Records to process =>

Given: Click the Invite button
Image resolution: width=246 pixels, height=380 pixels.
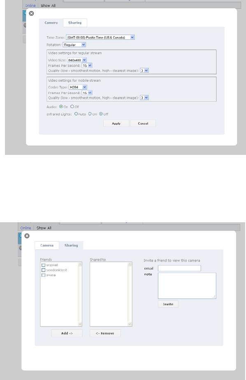Looking at the screenshot, I should pos(168,304).
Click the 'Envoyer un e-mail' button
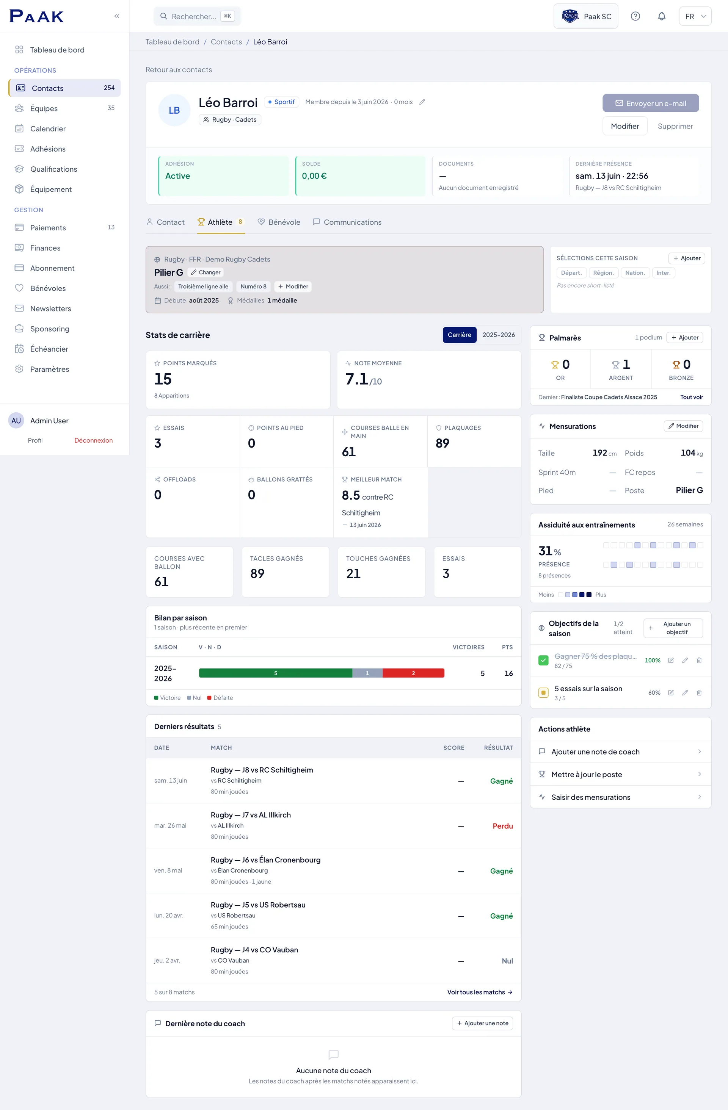The width and height of the screenshot is (728, 1110). pos(651,103)
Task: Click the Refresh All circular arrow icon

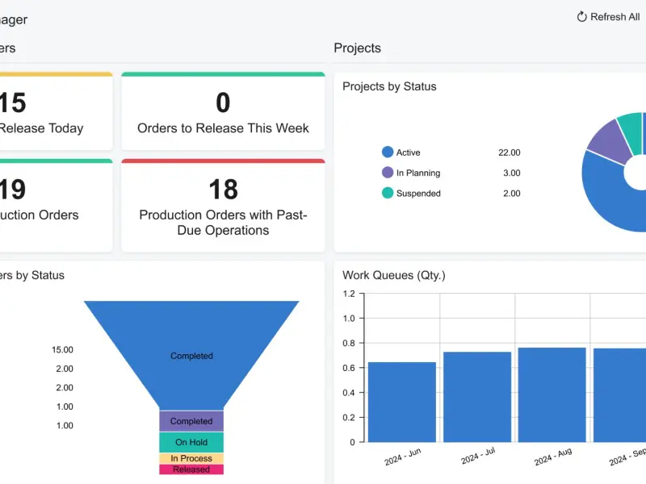Action: [581, 17]
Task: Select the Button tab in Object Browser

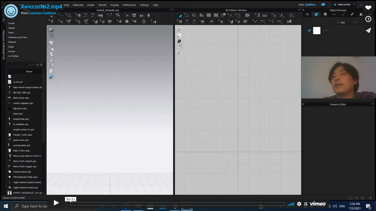Action: [325, 14]
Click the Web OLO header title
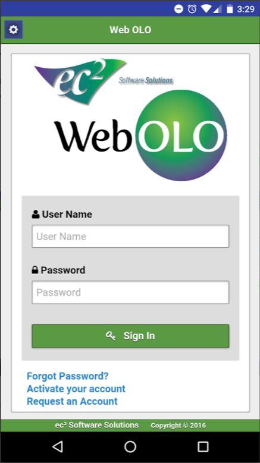Image resolution: width=260 pixels, height=463 pixels. [x=130, y=30]
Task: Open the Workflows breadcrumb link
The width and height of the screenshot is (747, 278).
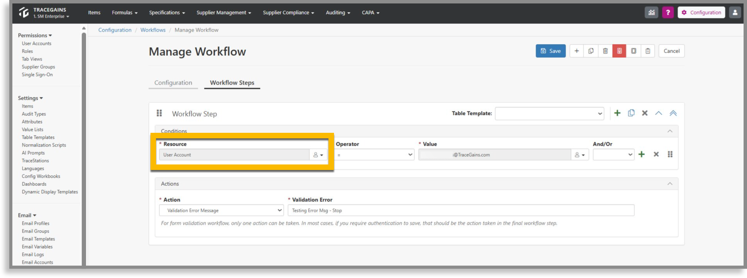Action: (x=153, y=30)
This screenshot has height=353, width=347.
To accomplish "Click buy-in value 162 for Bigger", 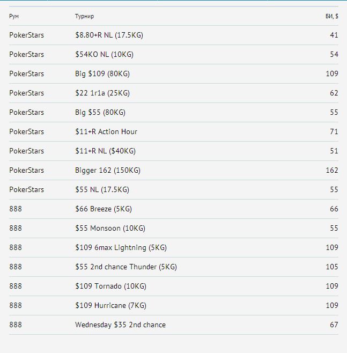I will pyautogui.click(x=332, y=170).
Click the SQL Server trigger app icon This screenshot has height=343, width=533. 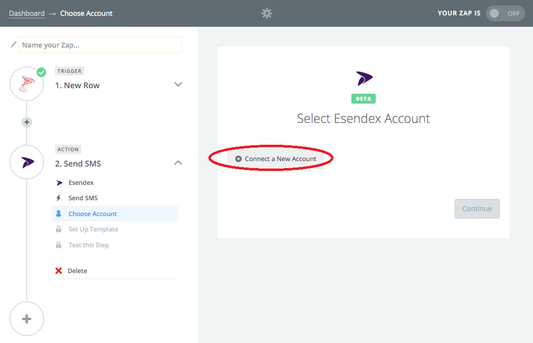[x=27, y=84]

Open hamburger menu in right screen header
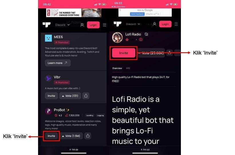coord(176,24)
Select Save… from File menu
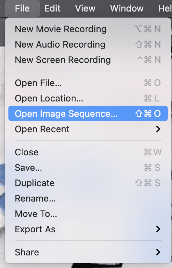 coord(88,168)
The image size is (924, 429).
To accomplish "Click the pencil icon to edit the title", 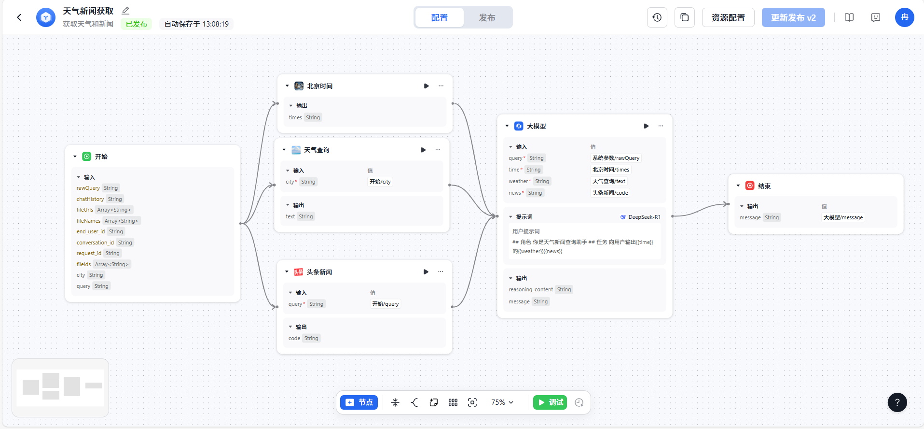I will (x=125, y=11).
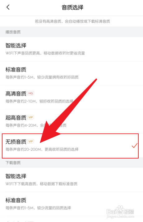Select 无损音质 playback option

70,146
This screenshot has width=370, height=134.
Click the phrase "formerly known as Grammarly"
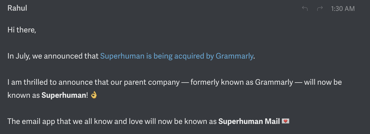click(x=242, y=82)
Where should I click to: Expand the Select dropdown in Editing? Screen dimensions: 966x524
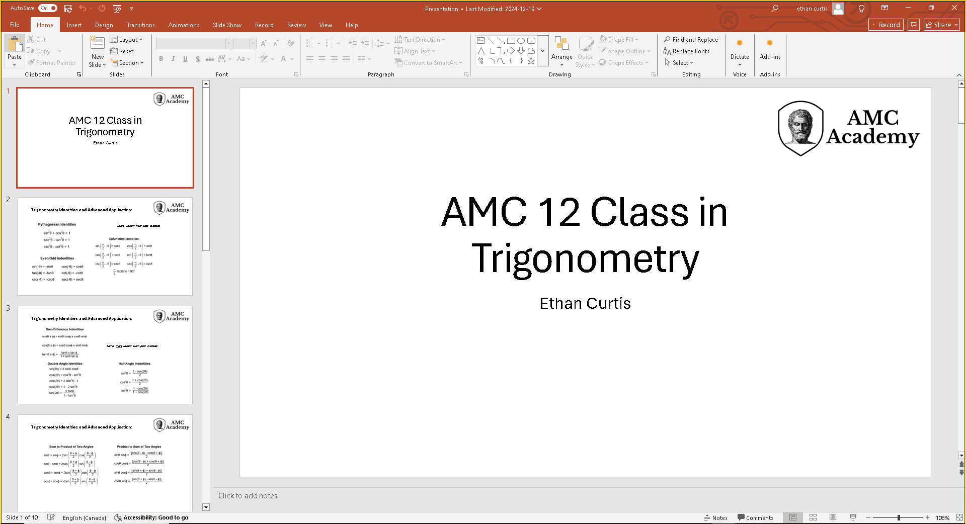tap(679, 63)
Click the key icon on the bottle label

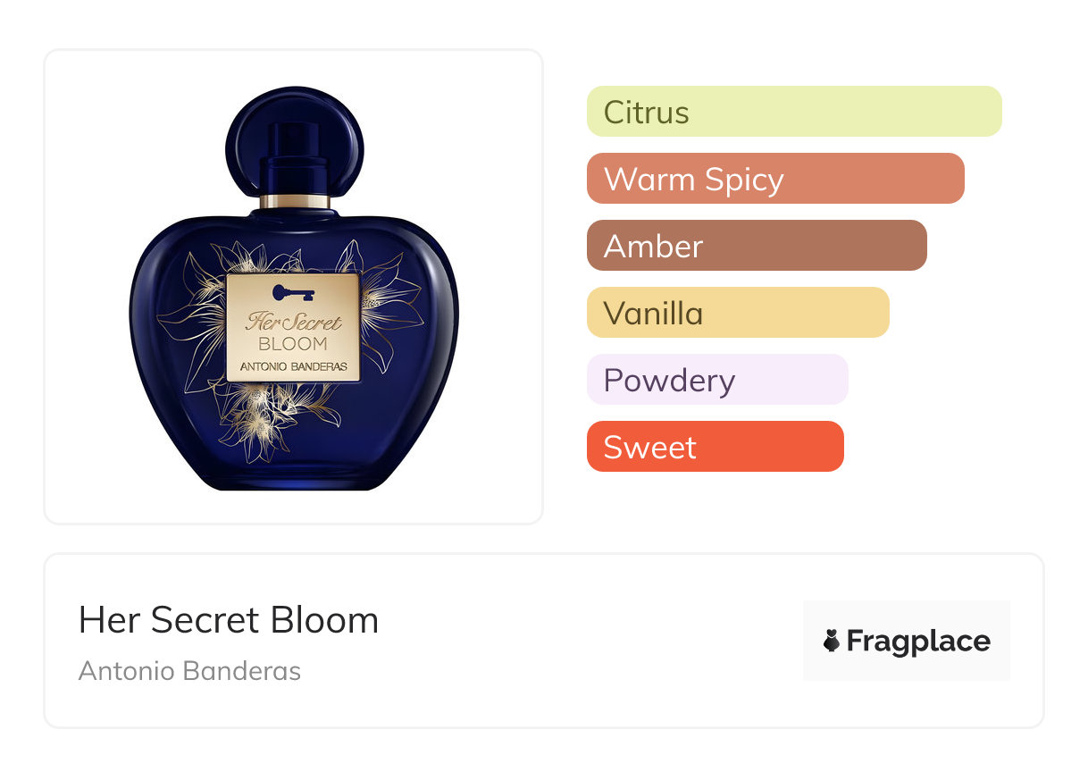(x=293, y=292)
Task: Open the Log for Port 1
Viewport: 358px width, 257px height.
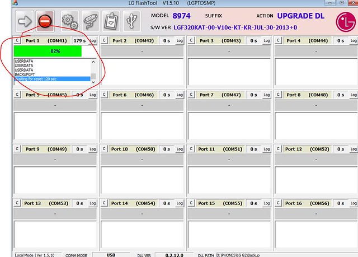Action: 93,41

What to do =>
Output only the lines from the line that contains "Click the key icon on the bottle label" through the end of the material, both ends included, and skip every picture.

Task output =>
Click the key icon on the bottle label

(x=293, y=292)
Task: Open the Log for Port 1
Viewport: 358px width, 257px height.
Action: 93,41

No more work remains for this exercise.